Taxe foncière sur les propriétés bâties : travaux n’apportant aucune amélioration – mise à jour des bases d’imposition
Des travaux de réfection à l’identique de la toiture d’un hangar n’entraînent aucune augmentation de la valeur locative.
La taxe foncière est établie annuellement sur les propriétés bâties situées en France à l’exception de celles expressément exonérées (CGI art. 1380). Chaque propriété est appréciée d’après sa consistance, son affectation, sa situation et son état, à la date de l’évaluation (CGI art. 1495). Les évaluations sont mises à jour chaque année en fonction des changements qui affectent les propriétés, tels que des changements de caractéristiques physiques (CGI art. 1517).

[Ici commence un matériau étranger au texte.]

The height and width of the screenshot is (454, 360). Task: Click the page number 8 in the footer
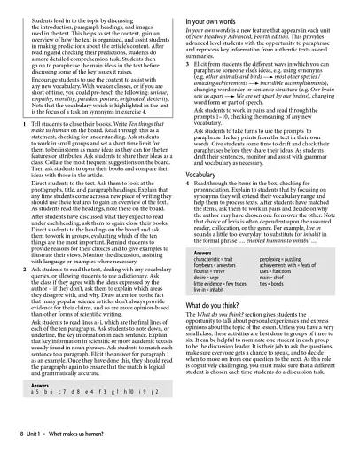(22, 437)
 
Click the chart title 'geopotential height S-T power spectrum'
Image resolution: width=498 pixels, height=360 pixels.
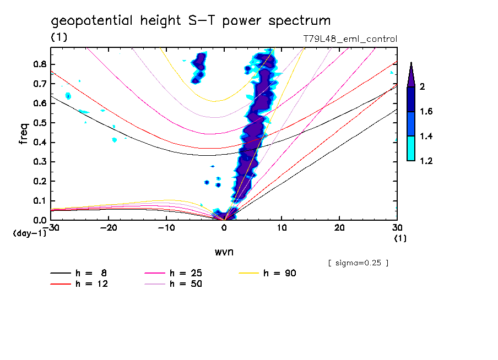(x=191, y=21)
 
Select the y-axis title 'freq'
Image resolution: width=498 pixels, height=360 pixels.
(x=24, y=134)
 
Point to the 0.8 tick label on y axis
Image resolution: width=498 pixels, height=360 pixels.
(x=39, y=64)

Au cours de la vérification de comptabilité d’une SARL, l’administration fiscale avait mis à jour la valeur locative d’un hangar au motif que la société avait remplacé le bardage servant de toiture. La société contestait cette réévaluation et soutenait que ces travaux n’avaient apporté aucune amélioration au bâtiment. Elle se prévalait notamment de l’interprétation administration qui exclut de la base imposable les grosses réparations se bornant à conforter une immobilisation ancienne (BOI-IF-TFB-20-20-10-20 n° 230). Si les travaux de réparation considérés n’apportent aucune amélioration à l’établissement, il n’y a dès lors pas lieu de calculer de complément de valeur locative.
Suivant la position de la société appelante, la cour administrative d’appel de Nantes a jugé que les travaux qui correspondaient au remplacement d’un bardage à l’identique n’entraînaient aucune augmentation de la valeur locative.
À noter. Cette décision mérite d’être relevée tant la jurisprudence est assez peu abondante sur cette question.